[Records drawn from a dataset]
********

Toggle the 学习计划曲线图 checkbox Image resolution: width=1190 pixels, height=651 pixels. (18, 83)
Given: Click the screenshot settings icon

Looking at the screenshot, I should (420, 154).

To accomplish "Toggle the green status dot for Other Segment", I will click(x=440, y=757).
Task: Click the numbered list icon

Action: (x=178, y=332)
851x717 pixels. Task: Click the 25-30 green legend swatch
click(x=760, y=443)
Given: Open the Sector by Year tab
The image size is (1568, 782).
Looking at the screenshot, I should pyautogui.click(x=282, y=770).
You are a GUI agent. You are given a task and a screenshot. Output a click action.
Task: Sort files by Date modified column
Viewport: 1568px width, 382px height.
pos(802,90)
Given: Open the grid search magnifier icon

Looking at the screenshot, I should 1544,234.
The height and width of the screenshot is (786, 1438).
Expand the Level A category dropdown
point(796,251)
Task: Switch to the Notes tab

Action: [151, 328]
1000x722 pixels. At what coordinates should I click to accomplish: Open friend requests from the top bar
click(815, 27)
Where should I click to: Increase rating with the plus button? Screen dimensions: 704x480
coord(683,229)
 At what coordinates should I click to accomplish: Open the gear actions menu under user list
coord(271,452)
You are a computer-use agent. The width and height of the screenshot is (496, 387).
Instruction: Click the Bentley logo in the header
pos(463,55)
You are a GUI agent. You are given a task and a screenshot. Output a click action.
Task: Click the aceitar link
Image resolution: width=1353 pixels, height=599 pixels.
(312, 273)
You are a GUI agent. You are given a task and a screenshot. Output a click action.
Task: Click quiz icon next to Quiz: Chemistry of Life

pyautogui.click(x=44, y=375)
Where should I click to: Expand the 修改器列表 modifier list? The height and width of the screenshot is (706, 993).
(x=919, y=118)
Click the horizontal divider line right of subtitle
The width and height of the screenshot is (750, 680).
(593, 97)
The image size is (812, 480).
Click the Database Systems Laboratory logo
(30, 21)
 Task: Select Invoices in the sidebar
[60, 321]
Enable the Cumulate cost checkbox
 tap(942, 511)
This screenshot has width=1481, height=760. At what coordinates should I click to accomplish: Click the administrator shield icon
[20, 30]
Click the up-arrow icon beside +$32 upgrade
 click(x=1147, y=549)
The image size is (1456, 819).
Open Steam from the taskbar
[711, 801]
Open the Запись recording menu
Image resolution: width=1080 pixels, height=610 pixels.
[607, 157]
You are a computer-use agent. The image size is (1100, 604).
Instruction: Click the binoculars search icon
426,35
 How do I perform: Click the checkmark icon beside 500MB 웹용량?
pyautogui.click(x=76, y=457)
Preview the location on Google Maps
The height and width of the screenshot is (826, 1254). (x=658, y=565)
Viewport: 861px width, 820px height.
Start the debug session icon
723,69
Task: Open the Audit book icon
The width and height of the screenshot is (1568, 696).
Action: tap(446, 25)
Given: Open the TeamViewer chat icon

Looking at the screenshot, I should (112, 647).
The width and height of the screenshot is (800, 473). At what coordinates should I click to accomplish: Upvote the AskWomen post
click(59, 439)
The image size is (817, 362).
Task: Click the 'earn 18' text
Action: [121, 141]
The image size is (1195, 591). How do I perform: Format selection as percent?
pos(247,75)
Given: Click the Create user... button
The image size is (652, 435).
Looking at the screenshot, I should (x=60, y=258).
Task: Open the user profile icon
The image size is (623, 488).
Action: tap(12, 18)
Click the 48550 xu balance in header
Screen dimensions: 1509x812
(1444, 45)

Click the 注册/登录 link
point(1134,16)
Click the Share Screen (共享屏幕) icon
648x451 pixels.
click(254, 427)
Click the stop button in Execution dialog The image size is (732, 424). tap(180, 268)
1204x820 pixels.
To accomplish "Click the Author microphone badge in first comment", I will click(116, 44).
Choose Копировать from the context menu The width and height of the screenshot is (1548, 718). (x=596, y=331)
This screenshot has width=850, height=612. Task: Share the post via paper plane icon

********

§ What is required: From the entries above, copy every line where the word "computer" shows up.

§ Task output:
You are a computer-use agent. The width and height of the screenshot is (496, 387).
You are a computer-use agent. The image size is (1100, 604).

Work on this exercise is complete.